Hamilton Cycles and Euler Circuits
- Hamilton Cycle: A cycle that passes through all vertices exactly once. Determining if a graph has a Hamilton cycle is an NP-complete problem.
- Euler Circuit: A circuit that passes through all edges exactly once. A graph has an Euler circuit if all vertices have an even degree and the graph is connected, which can be checked in polynomial time, making this problem in P.
Key Differences
- Complexity: Euler circuit problems are solvable in polynomial time, while Hamilton cycle problems are NP-complete.
- Criteria for Existence: Euler circuits have a simple, easily verifiable criterion (even degree and connectivity), unlike Hamilton cycles.
Similar Formulations, Different Difficulties
- Despite their similar formulations, these problems differ significantly in difficulty. This highlights that similar-looking problems can have vastly different computational complexities.

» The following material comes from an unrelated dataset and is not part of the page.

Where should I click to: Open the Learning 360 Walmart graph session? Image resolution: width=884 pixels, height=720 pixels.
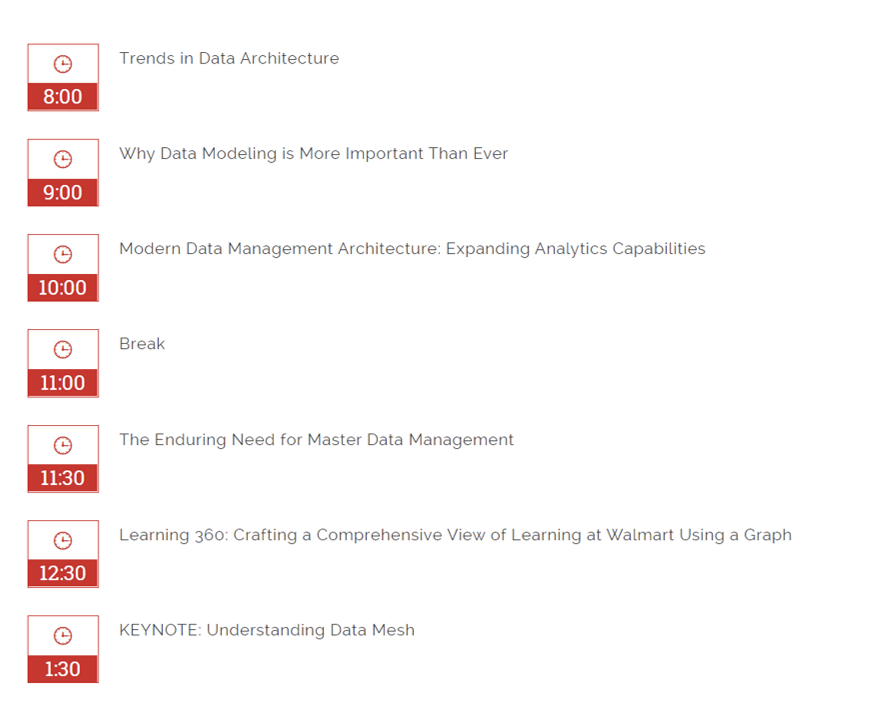pos(455,535)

- Shortest vs. Longest Path: Another example of similarly formulated problems with different difficulties. The shortest path problem is in P, while the longest path problem is NP-Hard.
Module 15 Review
Key Idea: One useful property of dynamic programming is that when applicable, it can turn simple exponential time algorithms into polynomial time ones
DP Algorithms we covered:
- Dijkstra
- KMP
- LCS
- Bellman-Ford
- Floy-Warshall
Big O - Complexity
- Given strings of length (m) and (n), the LCS algorithm has a time complexity of (O(mn)) and a space complexity of (O(mn)).
- Given a graph (G=(V,E)), the Bellman-Ford algorithm solves the single source shortest path problem with a time complexity of (O(|V| * |E|)) and a space complexity of (O(|V|)).
- Given a graph (G=(V,E)), the Floyd-Warshall algorithm solves the all-pairs shortest path problem with a time complexity of (O(|V|^3)) and a space complexity of (O(|V|^2)).